Reneging on the COAG agreement on National Competition Policy, the Commonwealth Government has cut Financial Assistance Grants to Local Government by 1.2%. Announced in the Budget, this translates into about $15 million in real per capita terms per annum.

Despite a recent assurance by the Minister for Sport, Territories and Local Government, Warwick Smith, that real per capita increases will be returned in the next Budget, the Australian Local Government Association fears that should this indexation base not be returned, Councils stand to lose $60 million over the next four years.

The Minister recently described these cuts as Local Government making a contribution of 1.2% of its Financial Assistance Grants to the Budget deficit. Unlike the States and Territories that accepted voluntary cuts last year, Local Government was not consulted over its supposed ‘contribution’ to getting the Commonwealth Budget back into surplus.

The ALGA has rightly expressed its grave concern that the Federal Government has now broken all major promises made to Local Government prior to the 1996 election – namely on constitutional recognition, regional development, the Local Government Development Program and now Financial Assistance Grants. ALGA believes that the cuts will have a serious impact on services and employment, particularly in rural and regional Australia.
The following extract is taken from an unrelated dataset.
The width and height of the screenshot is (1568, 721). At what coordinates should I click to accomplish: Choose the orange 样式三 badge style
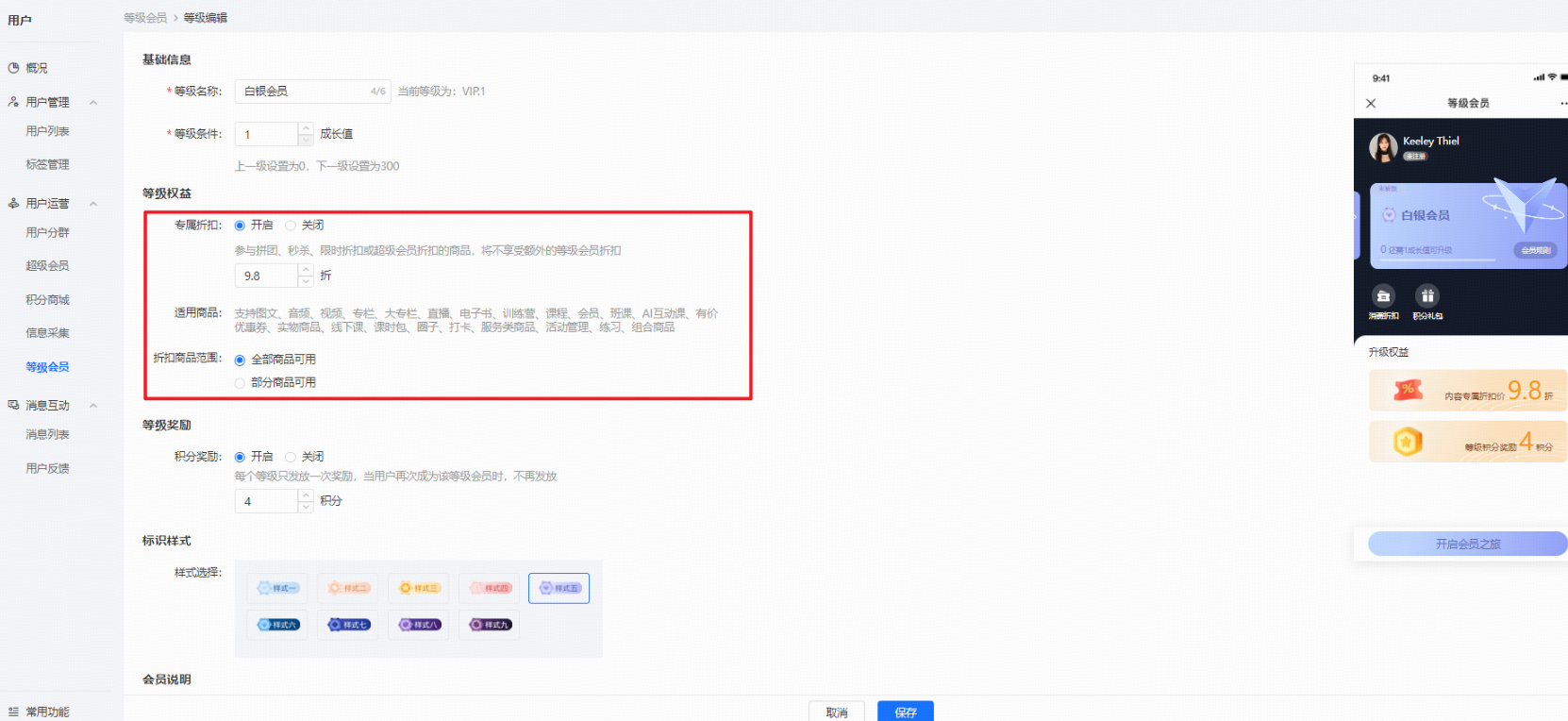coord(419,588)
While the States received supplementary Competition Payments to offset their ‘voluntary’ cuts, Local Government’s only benefit from the National Competition Policy to date, the real terms per capita guarantee, has been spirited away to help the Federal Government balance its books.

The question has been put by Cr John Campbell, President ALGA, that as the only benefit has been withdrawn from Local Government why should Councils continue to cooperate with National Competition Policy?

With the Queensland Government, the only State Government to date to agree to share a proportion of its Competition Payments with Local Government, the Federal Minister has stated that he will raise with the Treasurer what the Commonwealth might be able to do to encourage other States to follow suit.

Queensland is to be applauded for its initiative. However, without Constitutional Recognition and a guaranteed share of the distribution of taxation raised by the Commonwealth, Councils and their communities continue to be at the mercy of policy decisions made by other spheres of Government.